Jawablah pertanyaan berikut menurut teks tentang Proklamasi Kemerdekaan Indonesia.
(a) Pada hari apa dan tanggal Hijriah berapa kemerdekaan Indonesia diproklamasikan?
(b) Dua kemuliaan apa yang bertemu pada saat itu?
(c) Fakta apa yang disebut jarang sekali diketahui oleh generasi muda?

▶ [Kutipan Teks]

☆ ☆ ☆ ☆ ☆ ☆ ☆

79 tahun lalu, pada hari Jumat yang mulia, tepatnya tanggal 9 Ramadhan 1364 Hijriah, para pahlawan kita memproklamasikan kemerdekaan Indonesia. Bagi orang-orang yang tidak mengerti agama, ini adalah hal yg biasa. Tak ada yg istimewa, Tapi bagi orang yg beriman, ini sesuatu yg luar biasa istimewa. Karena pada saat itu bertemunya dua kemuliaan. Kemuliaan hari Jum’at sebagai sayyidul Ayyaam dan kemuliaan bulan Ramadhan sebagai Sayyidus Syuhur. Mereka para pejuang kemerdekaan paham dan mengerti akan hal tersebut, karena mereka adalah orang-orang yang religius, orang-orang yang beragama. Sehingga dipilihlah hari yg paling mulia di bulan yg paling mulia.
Inilah yang sering luput dalam pelajaran sejarah, bahkan hampir tak pernah disebutkan dalam pelajaran sejarah di sekolah anak-anak kita. Bahwa Proklamasi Kemerdekaan Indonesia itu tepat Pada Hari Jum’at tanggal 9 Ramadhan. Dan ini jarang sekali diketahui oleh generasi muda bangsa ini. Banyak yang tidak tahu dan tidak paham bahwa kemerdekaan negri ini berkaitan erat dengan nilai-nilai keislaman. Banyak yang melupakan bahwa kemerdekaan Negri ini semata-mata adalah karena Rahmat dan pertolongan dari Allah SWT.

☆ ☆ ☆ ☆ ☆ ☆ ☆

▶ [Baris Data]

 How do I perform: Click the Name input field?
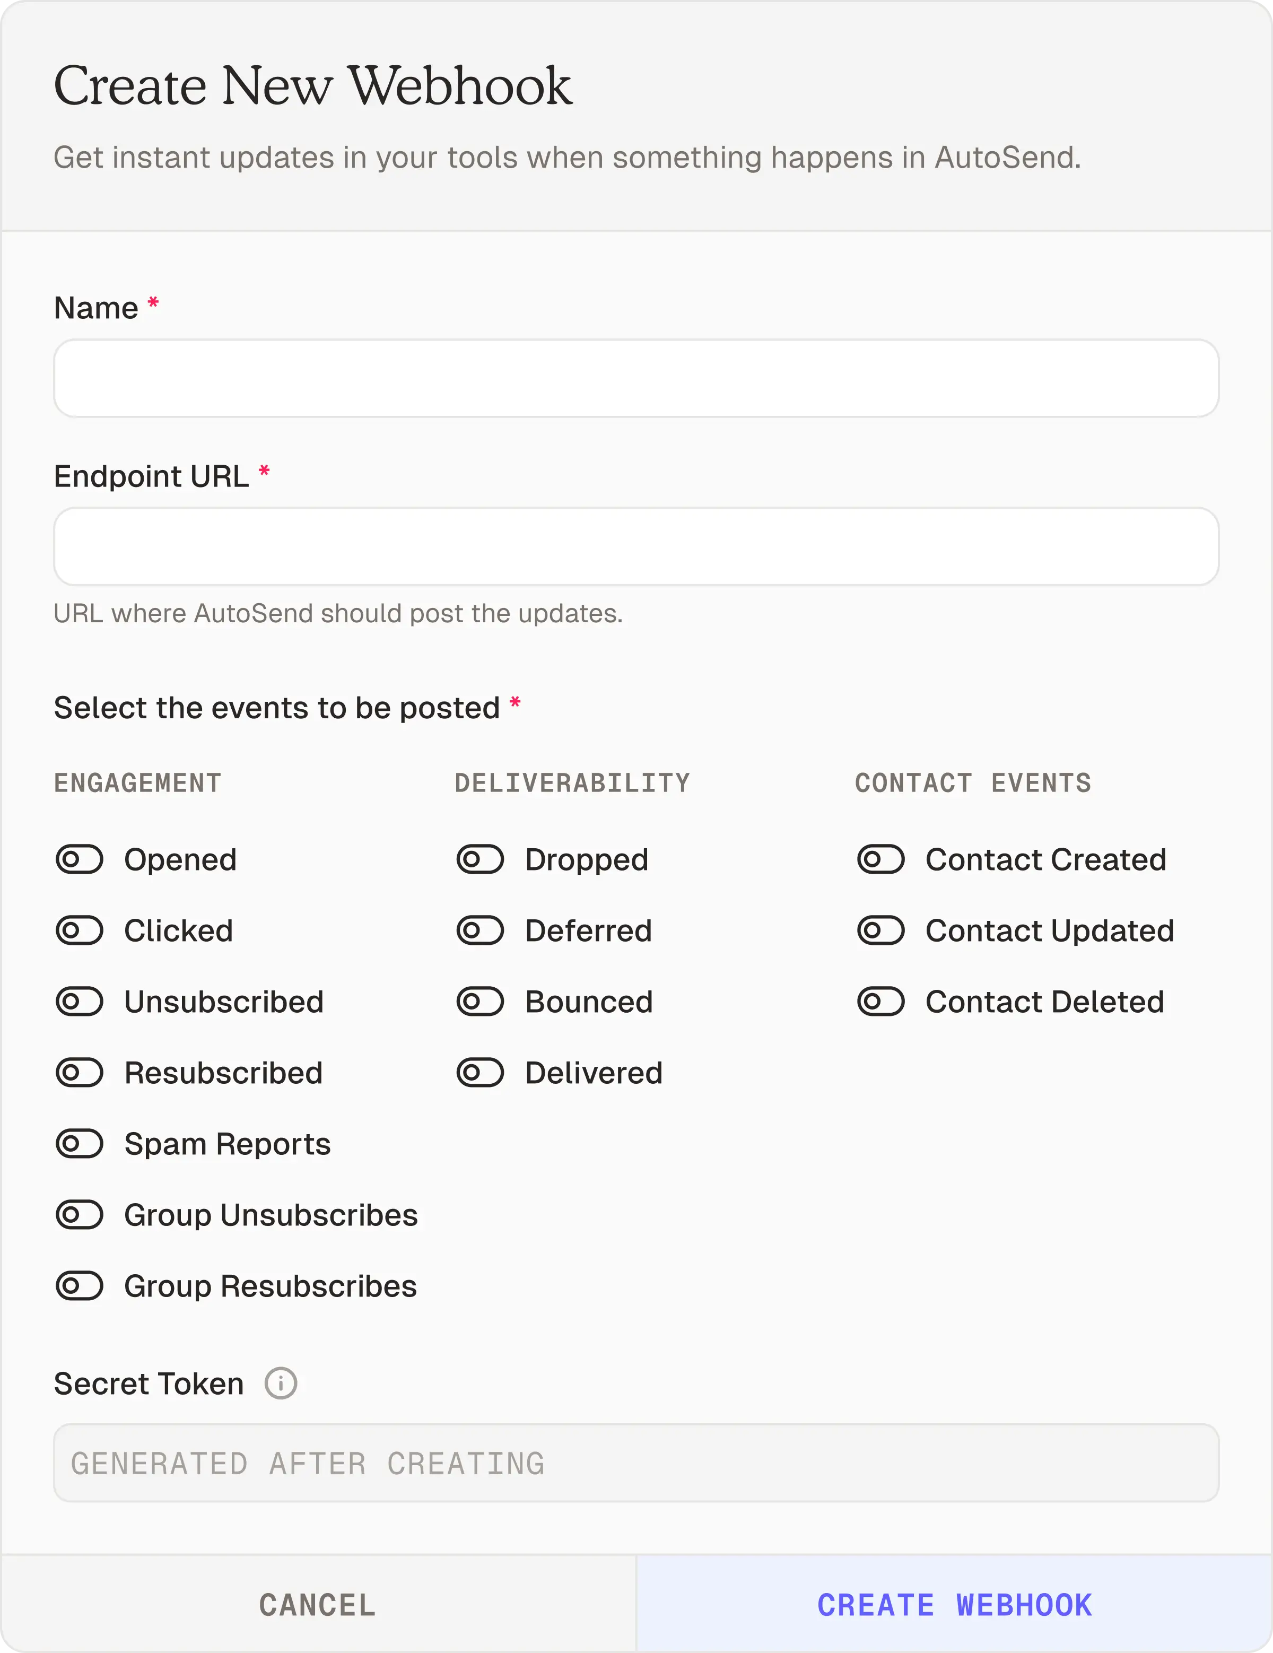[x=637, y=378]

☆ ☆ ☆ ☆ ☆ ☆ ☆

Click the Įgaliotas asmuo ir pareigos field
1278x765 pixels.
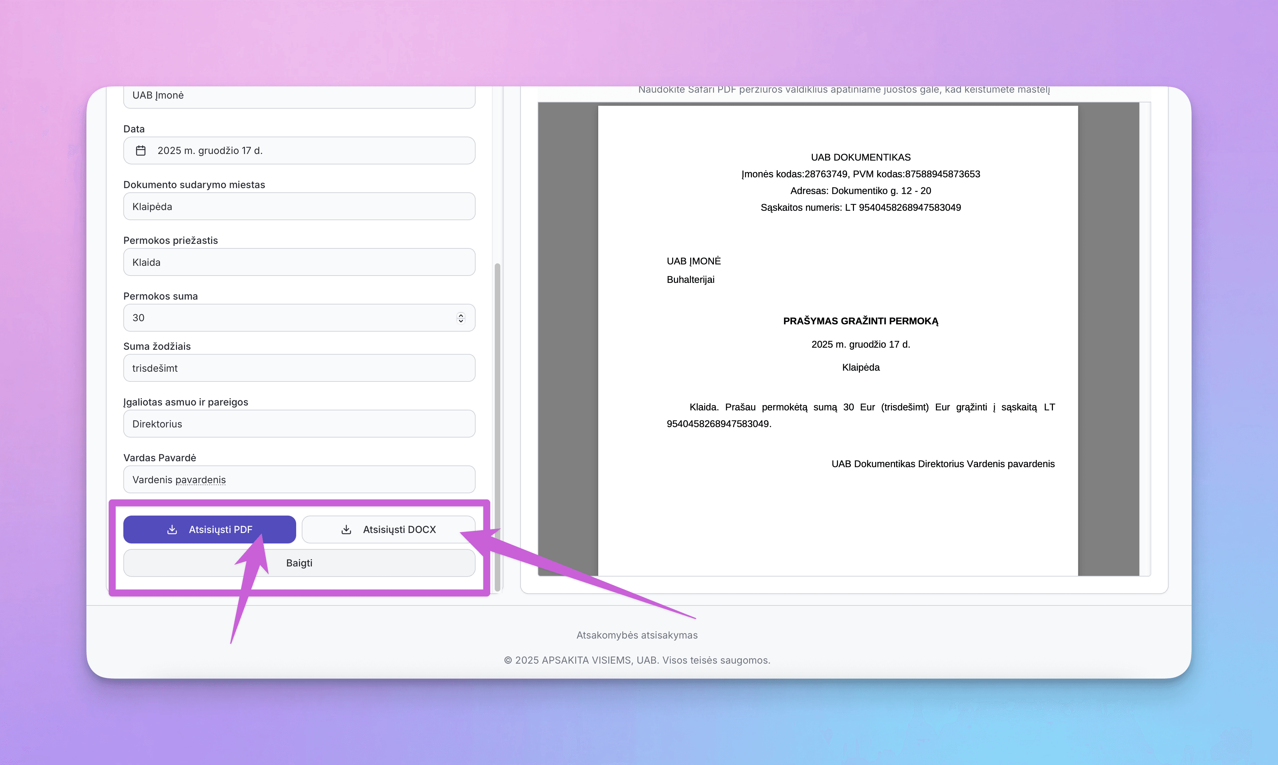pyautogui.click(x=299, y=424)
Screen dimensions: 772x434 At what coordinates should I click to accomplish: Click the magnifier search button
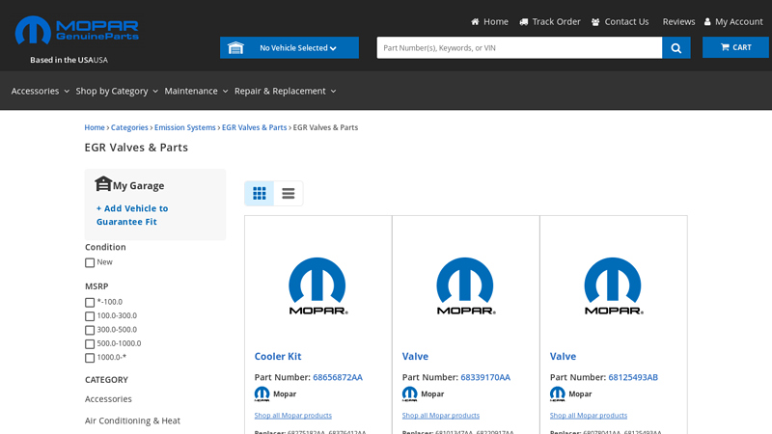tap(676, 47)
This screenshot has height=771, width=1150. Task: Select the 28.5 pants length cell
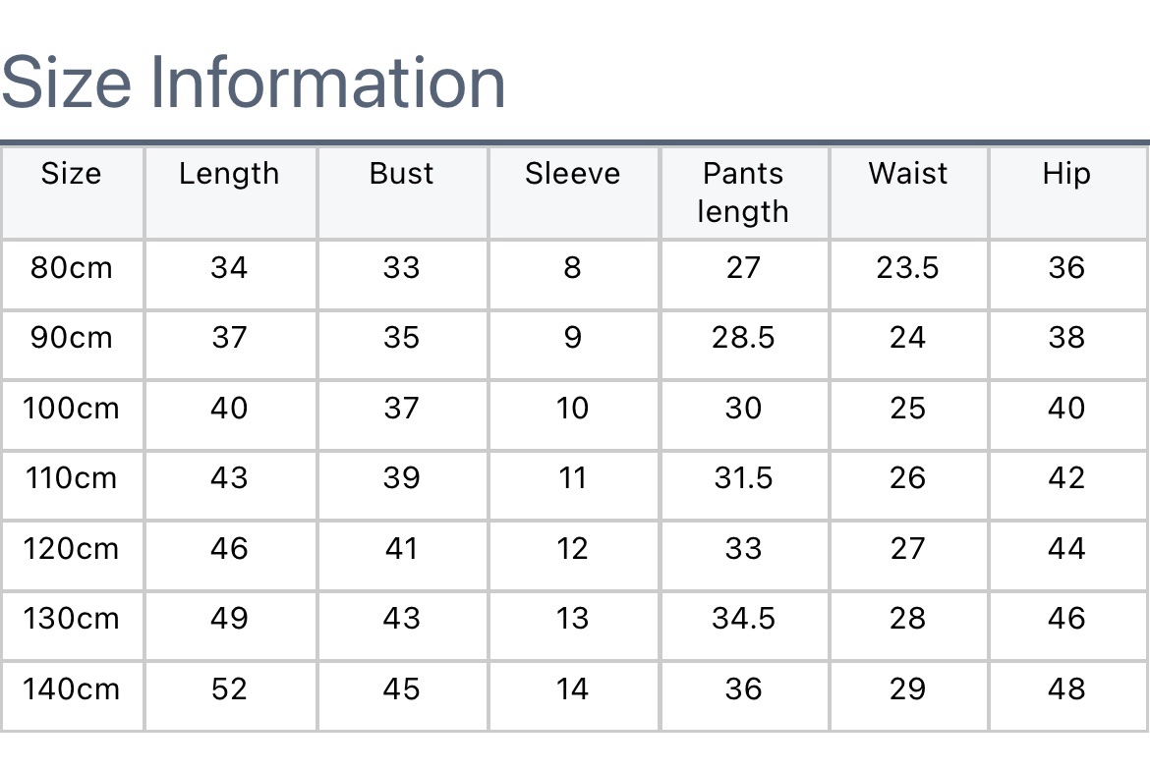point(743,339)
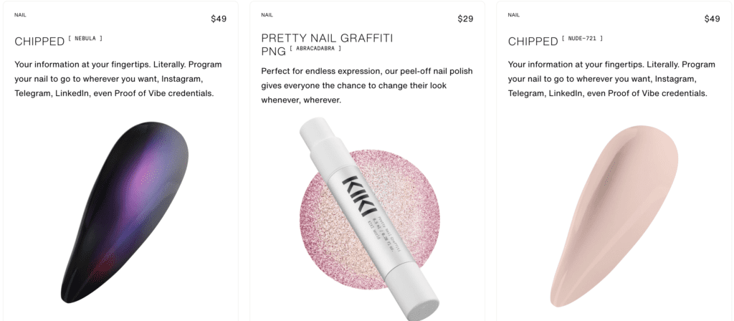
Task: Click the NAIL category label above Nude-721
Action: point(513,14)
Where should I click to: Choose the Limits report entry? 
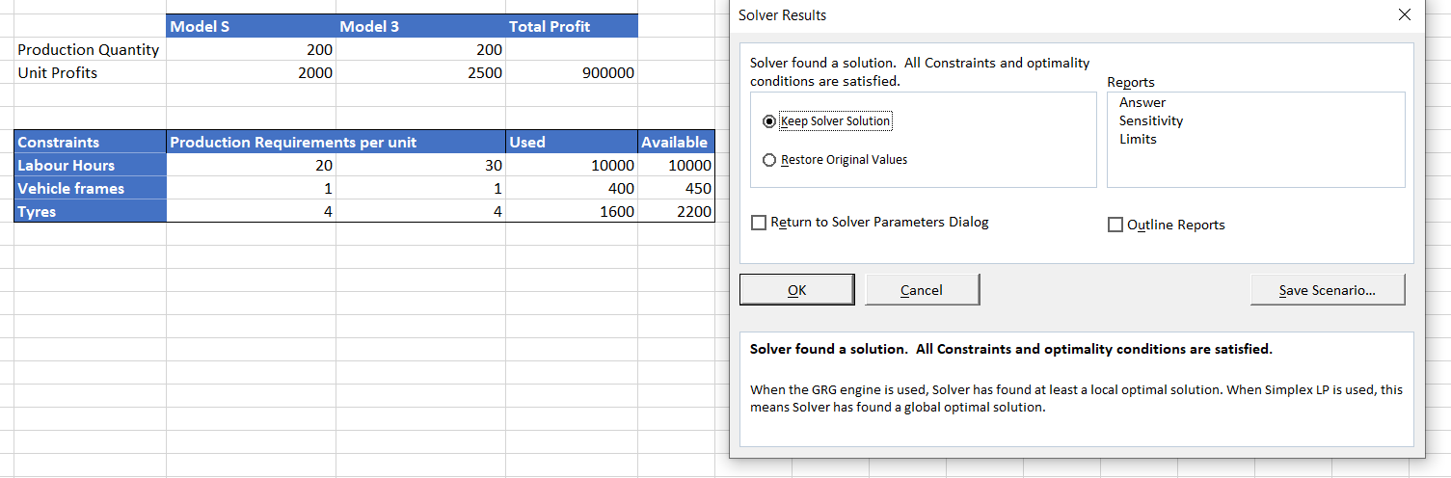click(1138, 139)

☆ ☆ ☆ ☆ ☆ ☆ ☆

▶ [Kunci Jawaban]
(a) Pada hari Jumat, tanggal 9 Ramadhan 1364 Hijriah.
(b) Kemuliaan hari Jumat sebagai sayyidul Ayyaam dan kemuliaan bulan Ramadhan sebagai Sayyidus Syuhur.
(c) Bahwa Proklamasi Kemerdekaan Indonesia tepat pada hari Jumat tanggal 9 Ramadhan.